--- Kaynaktan Alıntı ---
= = = =
|

Zeytinin sırrını kökünden çözdü

İzmir’in Torbalı ilçesinde kötü koşullar altındaki zeytin ağaçlarını kurtarıp onları fidanlığında köklendiren Hüsnü Özkaya, bu ağaçları doğaya kazandırmaya çalışıyor. Özkaya,“Kutsal ve kadim olan bu ağaçları, doğaya ve zor koşullara direnen bir sır olarak görüyorum. Amacım onları yaşatarak gelecek nesillere güzel bir miras bırakabilmek” diyor.

Yeni Şafak ve
04:00 - 27/05/2018 Pazar
Güncelleme: 04:52 - 27/05/2018 Pazar
Yeni Şafak
Hüsnü Özkaya, uzun yıllar zeytin ağaçlarını koruma altına alarak onları yaşatmaya çalışıyor
Hüsnü Özkaya, uzun yıllar zeytin ağaçlarını koruma altına alarak onları yaşatmaya çalışıyor

Çocukluğundan beri doğayla iç içe olan Orman Endüstrisi Mühendisi Hüsnü Özkaya, uzun yıllar zeytin ağaçlarını koruma altına alarak onları yaşatmaya çalışıyor. İzmir Torbalı’daki fidanlığında zeytin ağaçlarını büyük saksılarda köklendiren Özkaya, hayatının hiçbir döneminde topraktan kopamamış. Zeytinin nasıl yetiştiğini ve bu ağaçların asırlardan bugüne nasıl ulaştığını hep merak ettiğini belirten Özkaya, asıl hedefinin bu ağaçları büyütüp doğaya kazandımak olduğunu söylüyor. Zeytin ağaçlarının kutsal ve kadim olduğuna değinen Özkaya, herkesin sofrasına konuk olan bu besin maddesinin diğer meyve ağaçlarına göre farklı bir yere sahip olduğunun da altını çiziyor.
= = = =
Bir veri kümesinden kayıtlar
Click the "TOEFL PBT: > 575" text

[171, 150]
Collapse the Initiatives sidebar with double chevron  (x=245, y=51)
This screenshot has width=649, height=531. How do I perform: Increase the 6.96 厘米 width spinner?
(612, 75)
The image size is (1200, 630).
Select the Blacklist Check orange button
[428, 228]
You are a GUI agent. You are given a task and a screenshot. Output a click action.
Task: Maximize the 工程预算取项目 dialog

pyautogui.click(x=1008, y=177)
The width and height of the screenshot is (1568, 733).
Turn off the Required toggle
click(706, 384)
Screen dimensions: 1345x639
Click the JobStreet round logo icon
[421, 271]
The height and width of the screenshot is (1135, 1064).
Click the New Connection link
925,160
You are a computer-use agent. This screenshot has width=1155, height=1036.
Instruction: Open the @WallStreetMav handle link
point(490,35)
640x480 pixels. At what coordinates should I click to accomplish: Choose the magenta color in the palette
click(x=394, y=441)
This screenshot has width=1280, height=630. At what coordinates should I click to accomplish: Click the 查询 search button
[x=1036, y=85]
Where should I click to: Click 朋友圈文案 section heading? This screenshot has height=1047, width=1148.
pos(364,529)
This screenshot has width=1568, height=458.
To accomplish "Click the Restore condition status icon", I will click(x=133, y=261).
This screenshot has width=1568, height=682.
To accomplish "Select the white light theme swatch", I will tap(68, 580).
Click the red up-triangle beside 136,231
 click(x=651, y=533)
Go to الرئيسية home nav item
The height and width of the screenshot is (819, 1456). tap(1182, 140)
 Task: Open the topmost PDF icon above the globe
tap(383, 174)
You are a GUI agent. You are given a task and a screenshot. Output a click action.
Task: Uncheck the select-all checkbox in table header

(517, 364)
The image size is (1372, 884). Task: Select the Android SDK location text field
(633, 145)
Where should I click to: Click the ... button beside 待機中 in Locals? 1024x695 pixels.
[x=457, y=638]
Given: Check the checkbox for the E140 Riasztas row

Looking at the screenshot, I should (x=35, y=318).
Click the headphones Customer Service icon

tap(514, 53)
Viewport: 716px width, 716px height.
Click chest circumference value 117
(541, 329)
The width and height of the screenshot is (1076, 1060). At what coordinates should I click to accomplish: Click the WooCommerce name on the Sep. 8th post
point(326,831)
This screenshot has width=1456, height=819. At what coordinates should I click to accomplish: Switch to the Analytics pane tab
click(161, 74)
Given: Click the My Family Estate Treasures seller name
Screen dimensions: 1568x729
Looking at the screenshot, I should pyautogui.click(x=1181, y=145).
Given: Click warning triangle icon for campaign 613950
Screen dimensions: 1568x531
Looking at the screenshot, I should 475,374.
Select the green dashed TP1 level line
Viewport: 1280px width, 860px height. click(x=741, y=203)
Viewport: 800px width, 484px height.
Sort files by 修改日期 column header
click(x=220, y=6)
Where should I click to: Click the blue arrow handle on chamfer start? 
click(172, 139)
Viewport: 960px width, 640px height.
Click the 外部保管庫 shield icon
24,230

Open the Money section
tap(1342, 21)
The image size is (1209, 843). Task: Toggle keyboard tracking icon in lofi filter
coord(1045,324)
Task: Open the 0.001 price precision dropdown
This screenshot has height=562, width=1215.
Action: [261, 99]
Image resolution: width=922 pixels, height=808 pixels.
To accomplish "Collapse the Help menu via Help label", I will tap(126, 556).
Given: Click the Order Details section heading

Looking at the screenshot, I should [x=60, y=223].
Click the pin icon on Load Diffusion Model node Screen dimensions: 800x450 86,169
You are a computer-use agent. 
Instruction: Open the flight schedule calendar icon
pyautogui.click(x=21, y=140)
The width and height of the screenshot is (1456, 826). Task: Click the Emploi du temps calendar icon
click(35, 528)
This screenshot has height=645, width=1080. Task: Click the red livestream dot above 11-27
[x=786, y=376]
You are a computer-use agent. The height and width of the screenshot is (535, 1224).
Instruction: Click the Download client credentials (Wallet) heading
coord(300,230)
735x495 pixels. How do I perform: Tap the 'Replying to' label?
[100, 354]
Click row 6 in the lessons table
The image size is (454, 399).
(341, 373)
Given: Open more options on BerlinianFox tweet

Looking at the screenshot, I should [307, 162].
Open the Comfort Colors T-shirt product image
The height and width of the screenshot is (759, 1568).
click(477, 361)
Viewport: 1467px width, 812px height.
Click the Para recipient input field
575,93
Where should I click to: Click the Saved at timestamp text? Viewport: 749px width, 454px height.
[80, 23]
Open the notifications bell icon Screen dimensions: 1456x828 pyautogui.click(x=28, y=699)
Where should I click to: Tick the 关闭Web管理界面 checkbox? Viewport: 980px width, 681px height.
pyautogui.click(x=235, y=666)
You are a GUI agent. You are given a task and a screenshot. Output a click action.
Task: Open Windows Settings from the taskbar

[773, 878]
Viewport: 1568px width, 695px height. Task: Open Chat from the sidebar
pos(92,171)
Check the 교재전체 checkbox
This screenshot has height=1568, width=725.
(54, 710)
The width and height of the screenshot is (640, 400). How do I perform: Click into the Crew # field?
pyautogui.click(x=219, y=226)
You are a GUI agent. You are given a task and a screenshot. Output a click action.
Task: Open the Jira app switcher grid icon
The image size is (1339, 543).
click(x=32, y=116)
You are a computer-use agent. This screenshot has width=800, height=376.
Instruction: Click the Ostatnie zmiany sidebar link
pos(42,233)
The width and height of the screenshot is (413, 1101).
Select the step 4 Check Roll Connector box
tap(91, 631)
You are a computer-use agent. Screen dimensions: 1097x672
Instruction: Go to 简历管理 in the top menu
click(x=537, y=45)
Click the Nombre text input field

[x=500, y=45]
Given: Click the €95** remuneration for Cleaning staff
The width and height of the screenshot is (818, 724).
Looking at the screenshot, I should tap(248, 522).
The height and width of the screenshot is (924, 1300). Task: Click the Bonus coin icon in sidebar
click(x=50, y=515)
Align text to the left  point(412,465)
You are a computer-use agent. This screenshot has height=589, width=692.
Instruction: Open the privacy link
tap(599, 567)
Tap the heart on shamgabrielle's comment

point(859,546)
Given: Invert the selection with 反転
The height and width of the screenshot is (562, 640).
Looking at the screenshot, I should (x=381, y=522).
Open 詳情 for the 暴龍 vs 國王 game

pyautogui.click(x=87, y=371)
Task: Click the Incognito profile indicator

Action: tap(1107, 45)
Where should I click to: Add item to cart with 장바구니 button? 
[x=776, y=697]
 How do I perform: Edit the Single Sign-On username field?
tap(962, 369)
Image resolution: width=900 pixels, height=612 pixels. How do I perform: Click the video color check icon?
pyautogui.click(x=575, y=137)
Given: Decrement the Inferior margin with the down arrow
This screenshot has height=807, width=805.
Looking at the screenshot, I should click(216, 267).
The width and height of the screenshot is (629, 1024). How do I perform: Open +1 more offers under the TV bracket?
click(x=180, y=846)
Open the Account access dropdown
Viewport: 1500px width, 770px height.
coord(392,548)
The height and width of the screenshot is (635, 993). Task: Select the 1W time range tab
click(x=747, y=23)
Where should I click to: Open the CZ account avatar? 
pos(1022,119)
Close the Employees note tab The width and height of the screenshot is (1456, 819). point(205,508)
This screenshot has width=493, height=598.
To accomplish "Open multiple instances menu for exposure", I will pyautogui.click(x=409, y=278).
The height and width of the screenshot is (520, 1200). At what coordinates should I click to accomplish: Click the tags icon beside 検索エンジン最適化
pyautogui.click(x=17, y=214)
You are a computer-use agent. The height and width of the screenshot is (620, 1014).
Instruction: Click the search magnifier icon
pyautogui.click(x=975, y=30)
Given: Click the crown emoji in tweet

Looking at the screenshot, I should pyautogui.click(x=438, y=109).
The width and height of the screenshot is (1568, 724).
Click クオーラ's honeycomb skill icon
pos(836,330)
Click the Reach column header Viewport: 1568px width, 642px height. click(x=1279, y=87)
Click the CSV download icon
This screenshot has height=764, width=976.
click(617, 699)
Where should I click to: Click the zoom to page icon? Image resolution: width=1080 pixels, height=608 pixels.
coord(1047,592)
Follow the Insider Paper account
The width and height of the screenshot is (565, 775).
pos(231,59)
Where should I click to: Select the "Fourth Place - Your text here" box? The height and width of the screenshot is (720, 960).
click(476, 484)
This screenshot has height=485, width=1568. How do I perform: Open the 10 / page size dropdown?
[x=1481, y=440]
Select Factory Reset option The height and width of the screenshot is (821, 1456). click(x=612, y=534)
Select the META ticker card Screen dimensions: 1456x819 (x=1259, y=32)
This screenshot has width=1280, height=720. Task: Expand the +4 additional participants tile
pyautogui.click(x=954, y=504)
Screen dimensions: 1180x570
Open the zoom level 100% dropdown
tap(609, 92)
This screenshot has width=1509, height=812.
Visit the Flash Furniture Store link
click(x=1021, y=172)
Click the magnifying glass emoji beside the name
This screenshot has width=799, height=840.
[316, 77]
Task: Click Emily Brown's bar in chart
= = = =
--- Yapılacaklar ---
a) Zeytin ağaçları haberindeki şu cümleyi İngilizceye çevirin: "İzmir Torbalı’daki fidanlığında zeytin ağaçlarını büyük saksılarda köklendiren Özkaya, hayatının hiçbir döneminde topraktan kopamamış."
b) Zeytin ağaçları haberini iki cümleyle özetleyin.
c) Zeytin ağaçları haberini kaldığı yerden sürdürün.
Listenin bu işte hiçbir rolü yoktur.

--- Cevaplar ---
a) Özkaya, who roots olive trees in large pots at the nursery in Torbalı, İzmir, has never been able to break away from the soil at any point in life.

b) Orman Endüstrisi Mühendisi Hüsnü Özkaya, İzmir'in Torbalı ilçesinde kötü koşullardaki zeytin ağaçlarını kurtarıp fidanlığında büyük saksılarda köklendiriyor ve bu ağaçları doğaya kazandırmaya çalışıyor. Zeytin ağaçlarını kutsal ve kadim gören Özkaya, amacının onları yaşatarak gelecek nesillere güzel bir miras bırakmak olduğunu söylüyor.

c)
500 YAŞINDA AĞACIM VAR

Şu an emekli olan ve fidanlığında zeytin ağaçları yetiştirmeye devam eden Özkaya, hem üretim yapıyor hem de çeşitli nedenlerle sökülmek zorunda kalan zeytin ağaçlarını alarak onları yaşatmaya çalışıyor. Torbalı Orman Fidanlığı’nda 8 yıl çalışan ve hayatının geri kalan kısmında bu görevi yerine getirmeye devam eden Özkaya, “Artvinli olmam nedeniyle doğaya hiç yabancı değildim. Bu nedenle üniversite eğitimimi de bu alan üzerine aldım. Meslek geçmişim ve yaşantımda hep toprak vardı. Orman fidanlığında çalıştığım süre içinde yılda 7 milyon fidan üretiyorduk. Bütün çabamız doğa içindi. Elimizde 500 yaşına gelmiş zeytin ağaçları var. Zeytin ağaçlarını doğaya ve zor koşullara direnen ve günümüze kadar gelmiş bir sır olarak görüyorum” diyor. Yapılaşma nedeniyle zeytin ağaçlarının yok olmasına çok üzüldüğünü belirten Özkaya, “Bu yapılaşmalar zorunlu nedenlerden ötürü oldu ve biz de yeni fidanlar dikerek ağaçlarımızı yaşatmaya çalıştık. En son Edremit’te Kızılay’ın bir alanı vardı. Orada da zorunlu olarak bir sanayi sitesi kurulacaktı. Oradaki ağaçları da köklendirdik, kurtardık” şeklinde konuşuyor.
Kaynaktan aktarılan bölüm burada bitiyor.